The plan is to get the mermaids set up with the protected status of an indigenous people, but before the impromptu team can put it in motion, Nancy turns up dead under suspicious circumstances and her video evidence of the discovery vanishes. It soon becomes clear that the multinational company that owns the resort, aided by the island's police force and military ("a whole-owned subsidiary" of the multinational), wants to capture the mermaids and transform the island into a lucrative tourist attraction. Deb and Chip join a tiny group of holdouts (others include a former Navy SEAL a little too eager to deploy his explosives skills, a Japanese TV personality who can muster a digital-media strike force of teenagers, and a pair of neurotic, aging hippies) determined to thwart the takeover.

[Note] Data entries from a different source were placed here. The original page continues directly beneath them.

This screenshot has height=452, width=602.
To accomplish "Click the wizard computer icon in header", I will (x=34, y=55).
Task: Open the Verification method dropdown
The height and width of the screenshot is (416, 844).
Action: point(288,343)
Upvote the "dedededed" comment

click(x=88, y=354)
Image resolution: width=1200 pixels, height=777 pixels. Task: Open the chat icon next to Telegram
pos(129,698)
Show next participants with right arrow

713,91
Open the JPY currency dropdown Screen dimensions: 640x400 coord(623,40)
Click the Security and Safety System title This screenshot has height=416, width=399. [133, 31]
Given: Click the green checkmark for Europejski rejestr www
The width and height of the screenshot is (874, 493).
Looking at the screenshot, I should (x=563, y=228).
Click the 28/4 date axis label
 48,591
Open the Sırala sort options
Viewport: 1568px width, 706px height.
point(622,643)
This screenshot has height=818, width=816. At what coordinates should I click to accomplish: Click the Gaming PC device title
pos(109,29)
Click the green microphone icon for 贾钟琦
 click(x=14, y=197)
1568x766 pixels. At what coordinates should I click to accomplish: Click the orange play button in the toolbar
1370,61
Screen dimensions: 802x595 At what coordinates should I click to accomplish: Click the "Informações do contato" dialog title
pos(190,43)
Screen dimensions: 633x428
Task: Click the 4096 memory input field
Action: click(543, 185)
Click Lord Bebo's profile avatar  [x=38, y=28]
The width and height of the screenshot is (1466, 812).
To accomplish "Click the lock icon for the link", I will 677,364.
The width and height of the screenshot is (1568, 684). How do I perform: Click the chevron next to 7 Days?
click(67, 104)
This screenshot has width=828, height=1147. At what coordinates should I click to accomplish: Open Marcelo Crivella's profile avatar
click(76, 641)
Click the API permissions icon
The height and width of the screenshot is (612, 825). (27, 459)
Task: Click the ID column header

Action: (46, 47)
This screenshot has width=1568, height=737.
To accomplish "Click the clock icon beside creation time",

All sorts of capers and gambits ensue as the ragtag band of rebels tries to outmaneuver the superior forces of ruthless capitalism. Deb is hard-pressed to keep her new husband in one piece, what with "an ex-Navy father figure with a bomb" on board: "From now on, acts of terrorism and violence are a family decision, OK, Chip?" This could be a larkish Carl Hiaasen yarn, but Millet's humor is less broad, more quirky and offbeat; there's a running joke about a resort official Deb particularly resents because she first appeared wearing a long floral dress that makes her look like a Mormon, only to turn up later in shorts, her legs waxed. "It came to me," broods Deb, "that dressing badly could be seen, in a way, as a form of disinformation, a form, almost of psychological weapon."
For all its superficial resemblance to a Hollywood-movie scenario, "Mermaids in Paradise" is really a slapstick variation on Millet's abiding theme: the relationship between human beings and the natural world, especially animals. The way we regard animals is fundamentally unstable; sometimes, in both our stories and our lives, we treat them as persons, of a kind. At other times, we treat them like things. We love our pets as surrogate children, but when it suits us, we blithely eat the flesh of cows and pigs. (Except for those of use who refuse to do either, but still may not hesitate to swat a mosquito.) The mermaids embody that contradiction. Deb and company see them as people, but the multinational wants to herd, pen and exhibit them like zoo animals.
Millet is what's conventionally called a "serious" writer; her work is formally adventurous, literary in style and her short story collection "Love in Infant Monkeys" was short-listed for the 2010 Pulitzer Prize. But unlike a lot of literary writers, she's not afraid to make us laugh. In fact, there are times when you look at the way human beings conduct themselves in this world, and honestly, what else can you do?